[Start of section]
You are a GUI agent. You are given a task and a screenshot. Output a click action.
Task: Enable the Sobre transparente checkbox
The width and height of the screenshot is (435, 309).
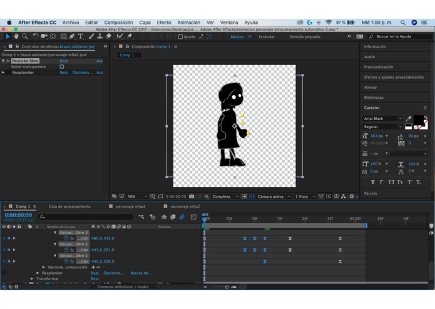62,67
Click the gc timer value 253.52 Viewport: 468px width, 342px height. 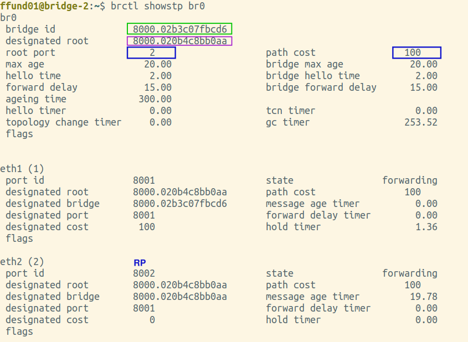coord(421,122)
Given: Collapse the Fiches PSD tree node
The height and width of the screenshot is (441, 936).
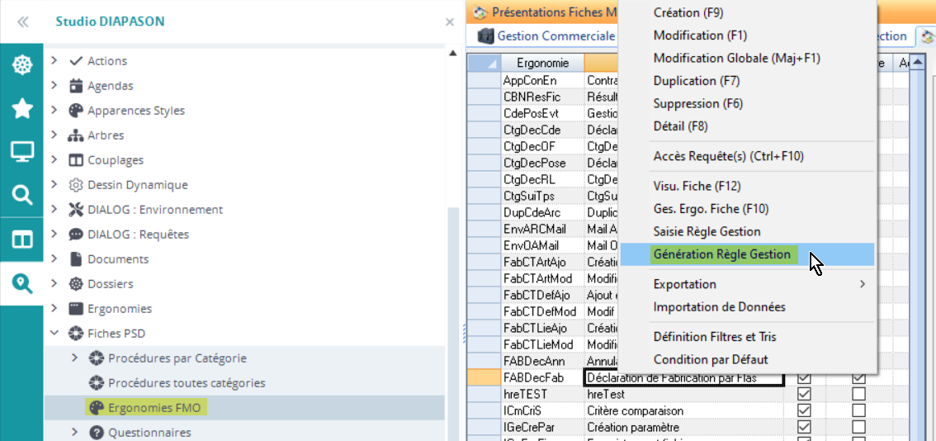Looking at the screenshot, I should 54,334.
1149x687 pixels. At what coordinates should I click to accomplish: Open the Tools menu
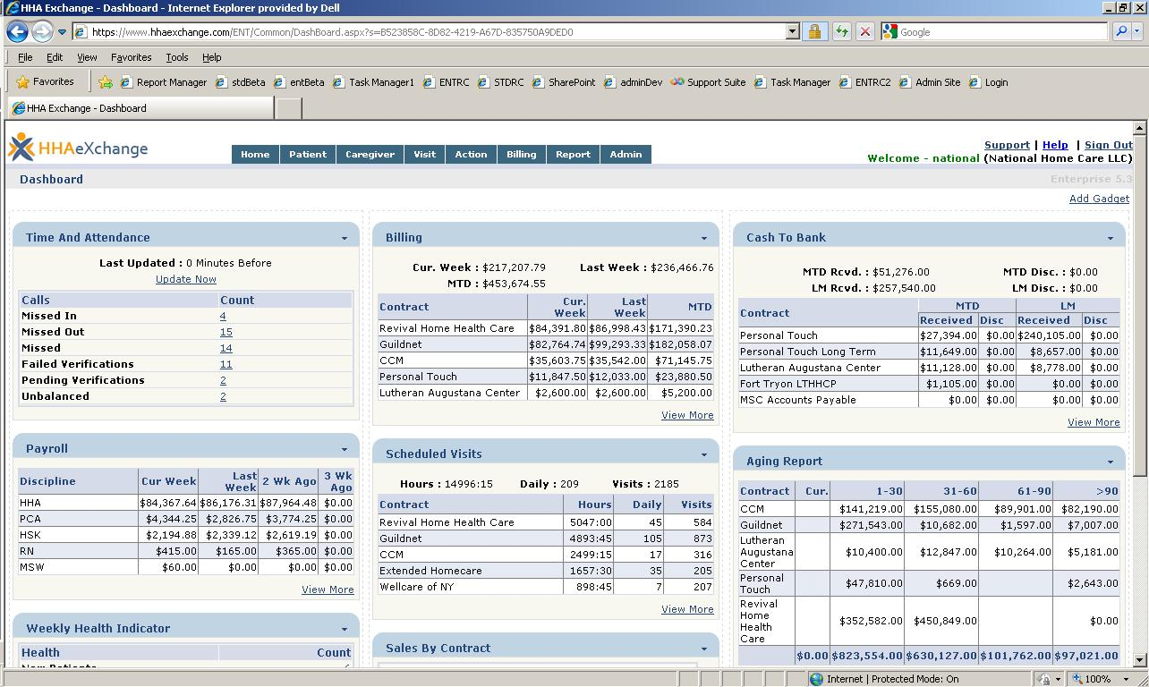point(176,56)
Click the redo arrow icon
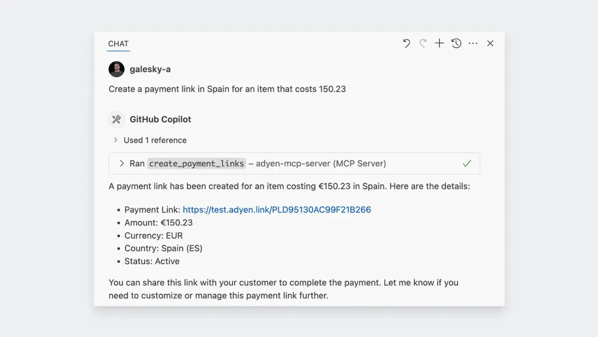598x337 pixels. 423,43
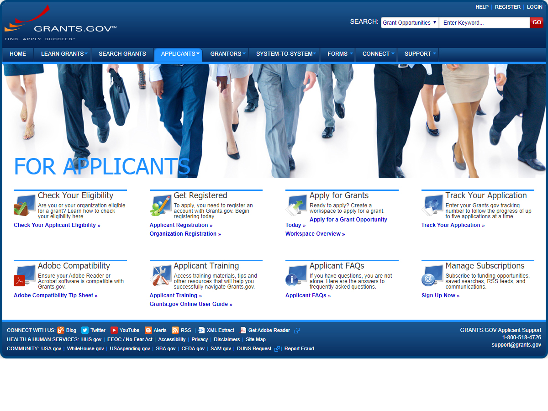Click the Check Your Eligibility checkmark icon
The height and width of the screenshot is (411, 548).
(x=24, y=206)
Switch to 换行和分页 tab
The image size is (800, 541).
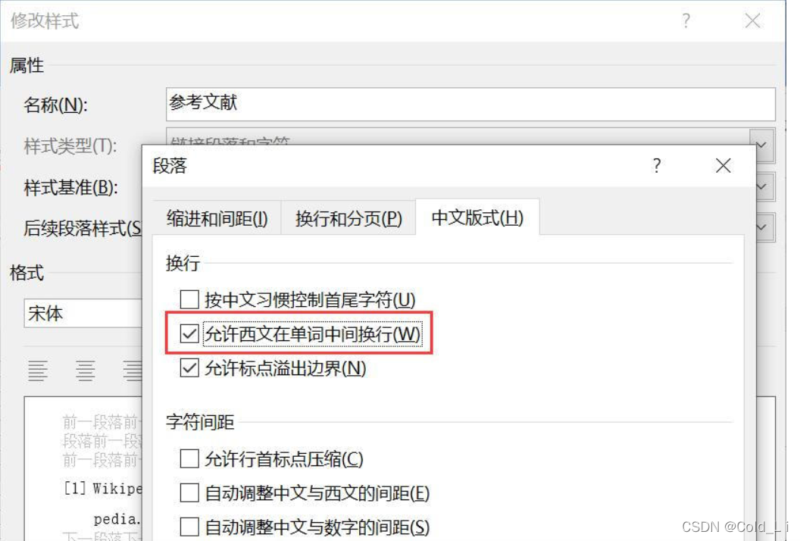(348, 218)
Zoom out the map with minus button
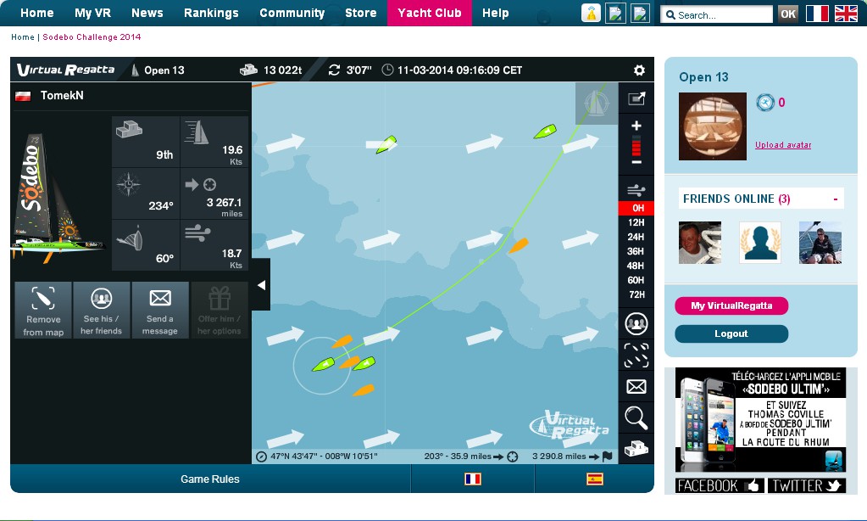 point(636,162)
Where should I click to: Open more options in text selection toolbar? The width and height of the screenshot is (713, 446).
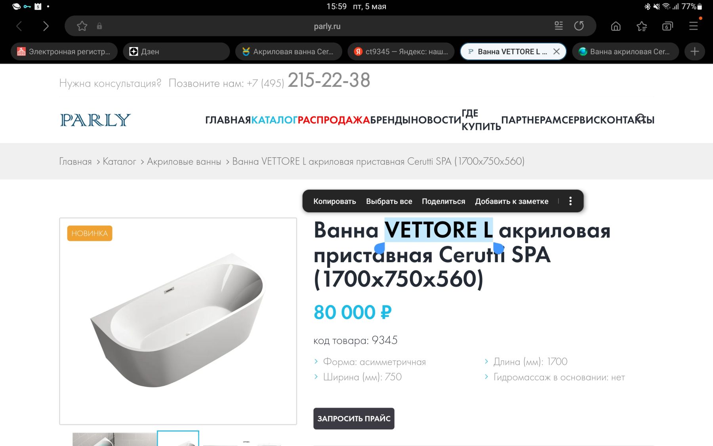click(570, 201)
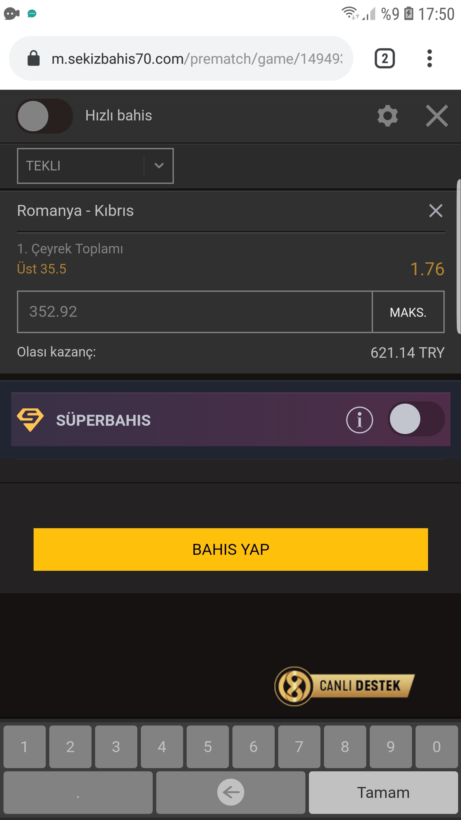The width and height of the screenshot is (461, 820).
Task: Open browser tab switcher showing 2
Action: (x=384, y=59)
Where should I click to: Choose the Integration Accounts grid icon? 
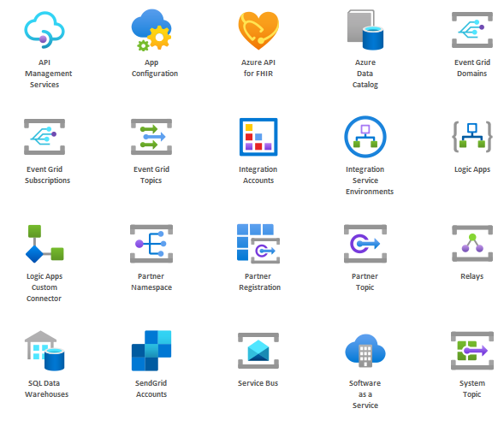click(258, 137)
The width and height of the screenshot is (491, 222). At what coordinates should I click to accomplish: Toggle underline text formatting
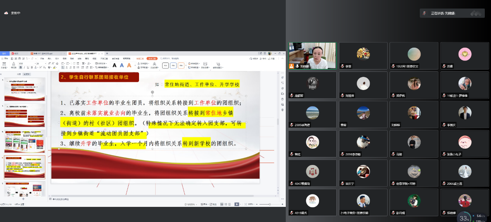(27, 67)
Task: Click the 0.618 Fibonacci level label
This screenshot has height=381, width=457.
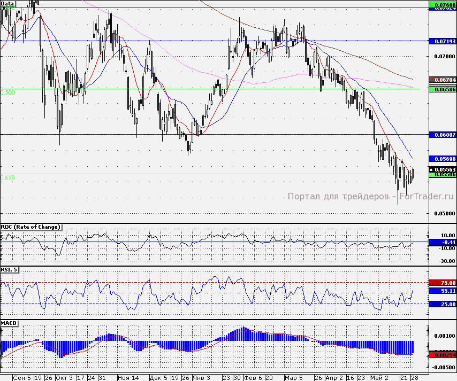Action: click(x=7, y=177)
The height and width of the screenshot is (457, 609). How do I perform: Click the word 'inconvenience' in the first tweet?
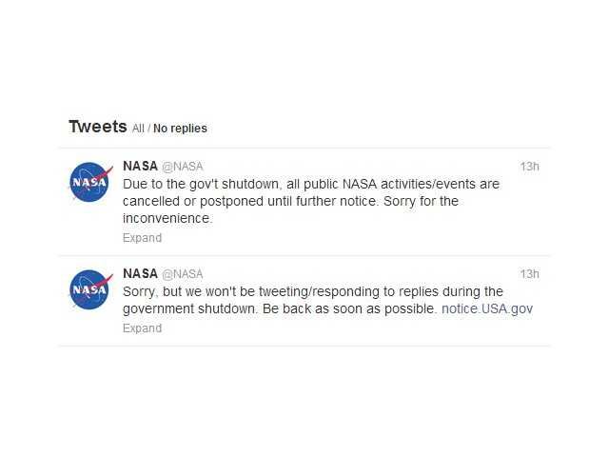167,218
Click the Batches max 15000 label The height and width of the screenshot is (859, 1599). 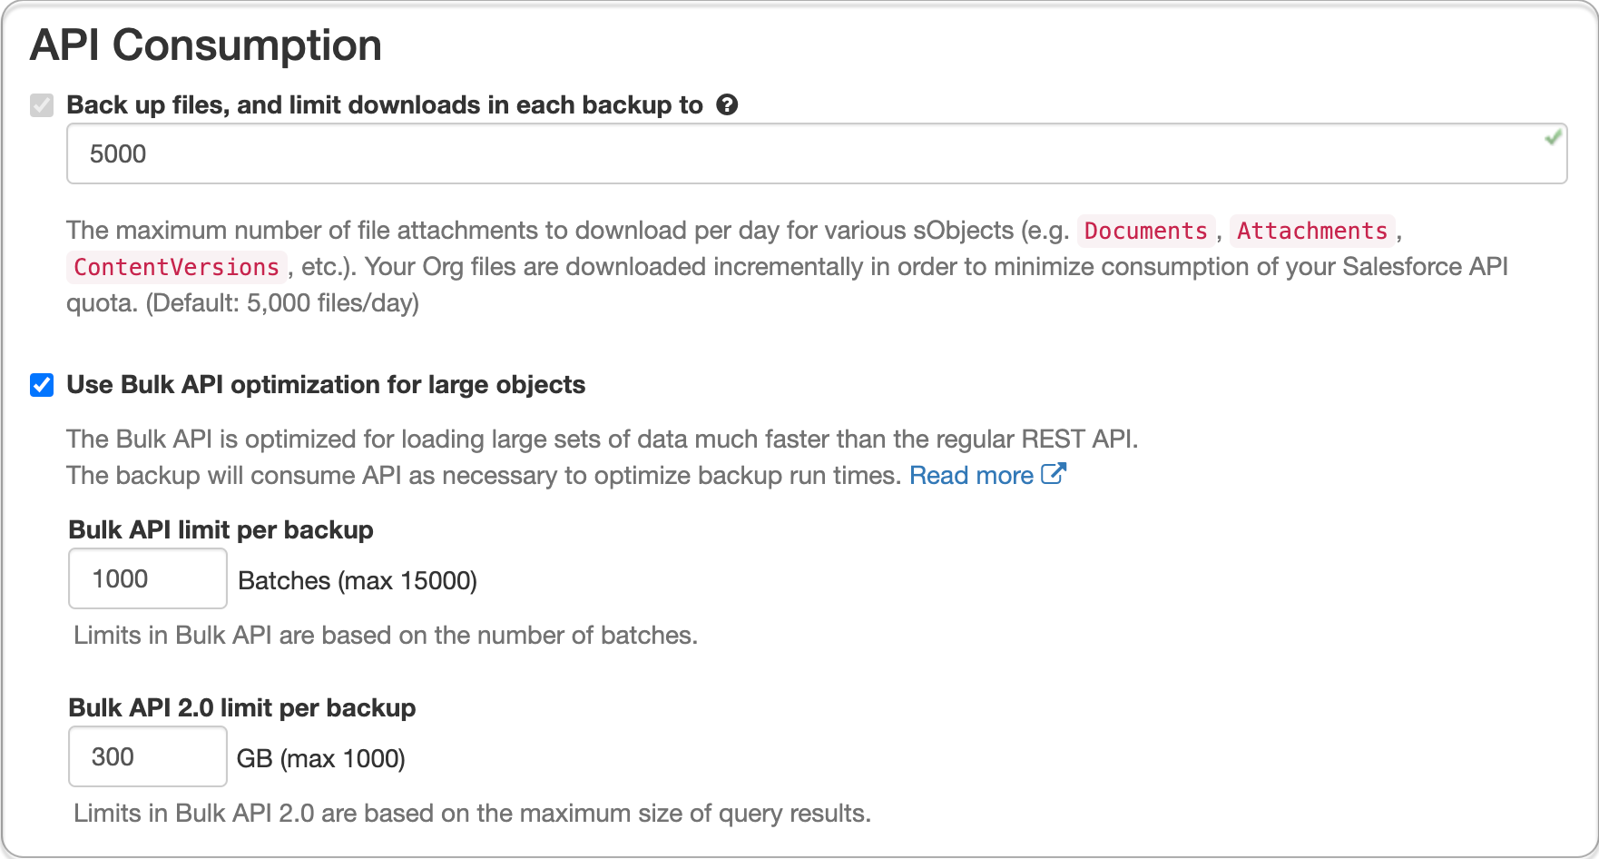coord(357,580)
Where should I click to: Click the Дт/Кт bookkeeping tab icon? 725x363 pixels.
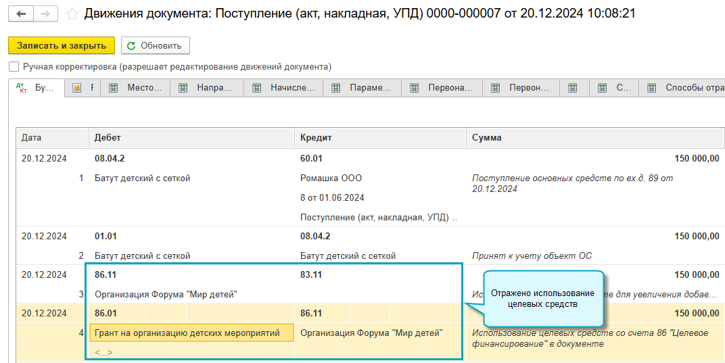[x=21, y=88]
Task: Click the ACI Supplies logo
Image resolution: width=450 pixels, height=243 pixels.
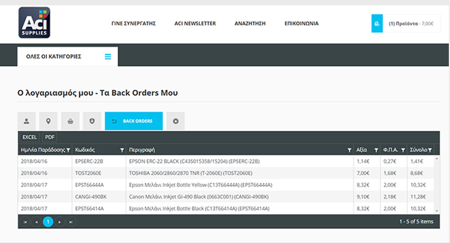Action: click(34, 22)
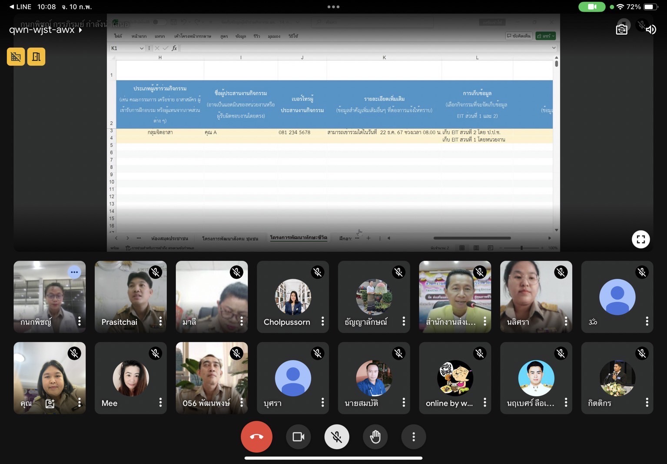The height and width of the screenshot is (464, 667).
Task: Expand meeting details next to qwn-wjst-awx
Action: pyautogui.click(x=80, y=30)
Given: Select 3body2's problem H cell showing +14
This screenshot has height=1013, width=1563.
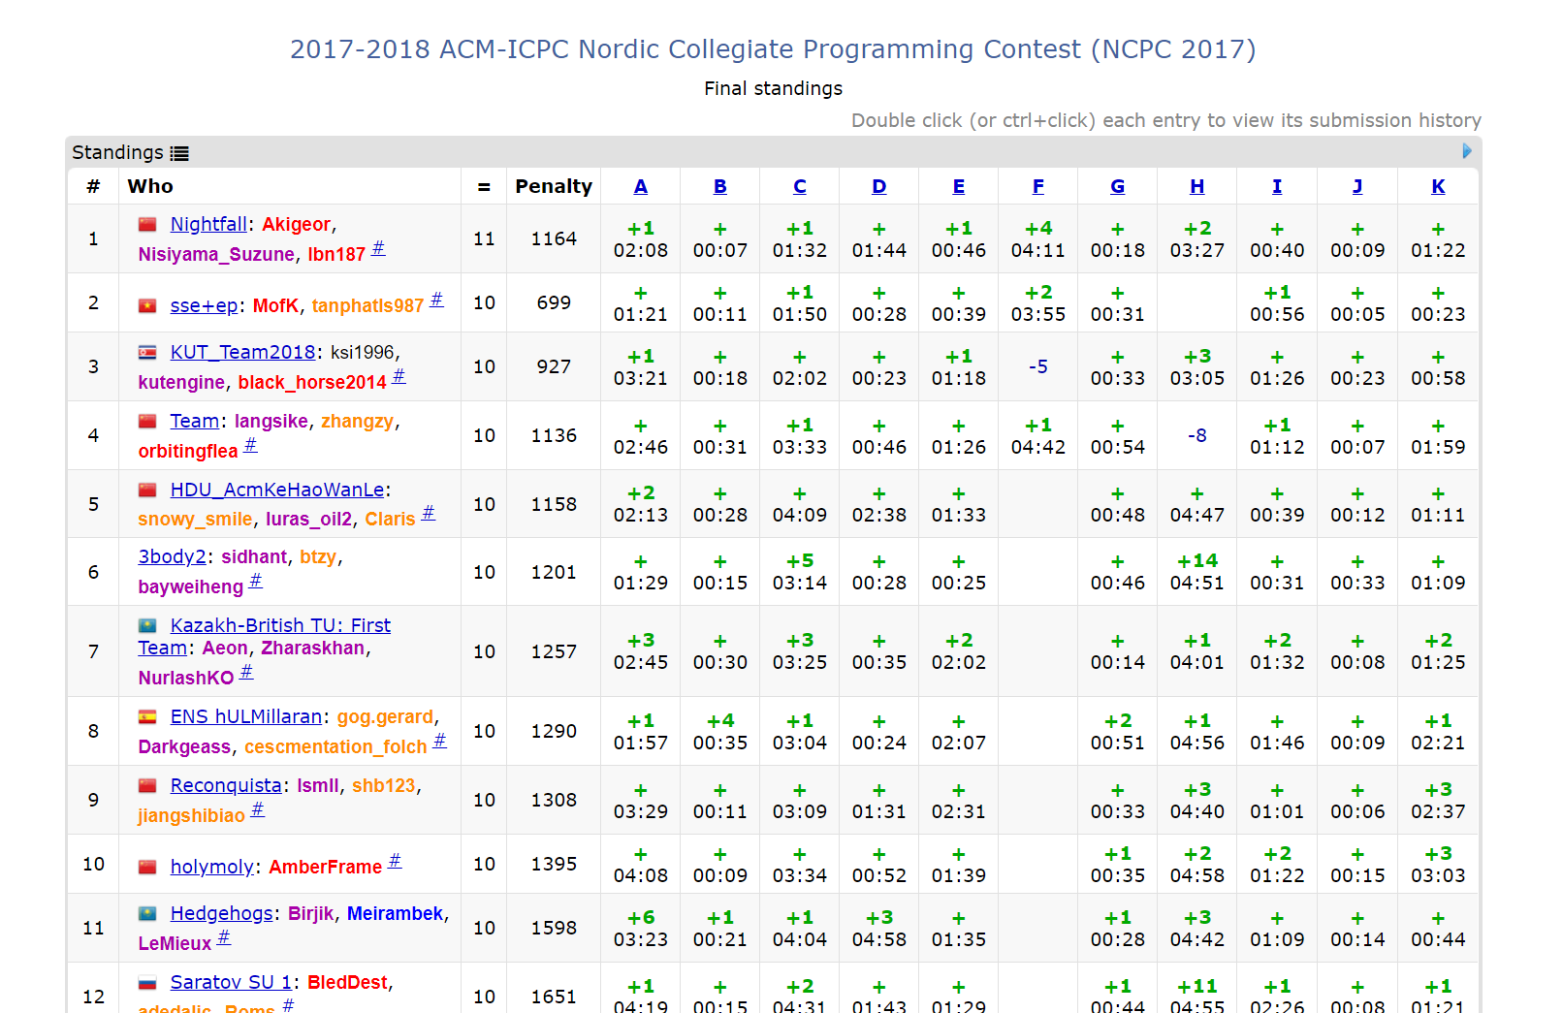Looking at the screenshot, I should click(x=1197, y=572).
[End of section]
### Task to complete
For this task, give again exactly the lines from the line with "Task: Click the ACI Supplies logo" through the end of the entries, including both ends, and omit the pictures.

### Response to the exercise
Task: Click the ACI Supplies logo
Image resolution: width=450 pixels, height=243 pixels.
Action: click(34, 22)
The height and width of the screenshot is (464, 667).
Task: Expand meeting details next to qwn-wjst-awx
Action: pyautogui.click(x=80, y=30)
Given: Select 3body2's problem H cell showing +14
This screenshot has height=1013, width=1563.
Looking at the screenshot, I should click(x=1197, y=572).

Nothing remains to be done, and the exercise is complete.